### [EXERCISE OBJECTIVE]
Convert the material, from its first line through the line containing "Looking at the", inclusive, into a numbered list with blank lines omitted.

+ + +

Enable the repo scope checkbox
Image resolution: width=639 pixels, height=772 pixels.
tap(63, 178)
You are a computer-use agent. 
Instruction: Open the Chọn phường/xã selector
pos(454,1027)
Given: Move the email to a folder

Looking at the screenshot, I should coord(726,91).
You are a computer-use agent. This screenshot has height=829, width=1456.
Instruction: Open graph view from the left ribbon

+ + +

### [ANSWER FOR THE TASK]
1. Enable the repo scope checkbox
2. Image resolution: width=639 pixels, height=772 pixels.
3. tap(63, 178)
4. You are a computer-use agent. 
5. Instruction: Open the Chọn phường/xã selector
6. pos(454,1027)
7. Given: Move the email to a folder
8. Looking at the screenshot, I should coord(726,91).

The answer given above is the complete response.